I have traffic data and I want to predict number of vehicles for the next hour by showing the model these inputs: this hour's number of vehicles and this hour's average speed value. Here is my code:
dataset=pd.read_csv('/content/final - Sayfa5.csv',delimiter=',')
dataset=dataset[[ 'MINIMUM_SPEED', 'MAXIMUM_SPEED', 'AVERAGE_SPEED','NUMBER_OF_VEHICLES','1_LAG_NO_VEHICLES']]
X = np.array(dataset.iloc[:,1:4])
L = len(dataset)
Y = np.array([dataset.iloc[:,4]])
Y= Y[:,0:L]
Y = np.transpose(Y)
#scaling with MinMaxScaler
scaler = MinMaxScaler()
scaler.fit(X)
X = scaler.transform(X)
scaler.fit(Y)
Y = scaler.transform(Y)
print(X,Y)
X_train , X_test, Y_train, Y_test = train_test_split(X,Y,test_size=0.3)
from sklearn.neural_network import MLPRegressor
from sklearn.metrics import mean_squared_error
mlp = MLPRegressor(activation='logistic')
mlp.fit(X_train,Y_train)
predictions = mlp.predict(X_test)
predictions1=mlp.predict(X_train)
print("mse_test :" ,mean_squared_error(Y_test,predictions), "mse_train :",mean_squared_error(Y_train,predictions1))
I got good mse values such as mse_test : 0.005467816018933008 mse_train : 0.005072774796622158
But I am confused in two point:
Should I scale y values, I read so many blog written that one should not to scale Ys, only scale the X_train and X_test. But I got so bad mse scores such as 49,50,100 or even more.
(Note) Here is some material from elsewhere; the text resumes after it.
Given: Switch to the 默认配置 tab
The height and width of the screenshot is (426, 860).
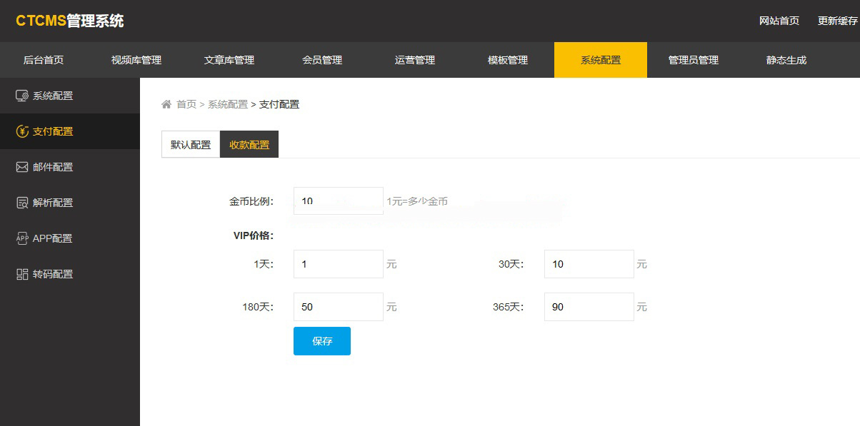Looking at the screenshot, I should [x=191, y=145].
How can I get predictions for the future but not scaled values. For example I wrote:
Xnew=[[ 80 , 40 , 47],
[ 80 , 30, 81],
[ 80 , 33, 115]]
Xnew = scaler.transform(Xnew)
print("prediction for that input is" , mlp.predict(Xnew))
But I got scaled values such as : prediction for that input is [0.08533431 0.1402755 0.19497315]
It should have been like this [81,115,102]
.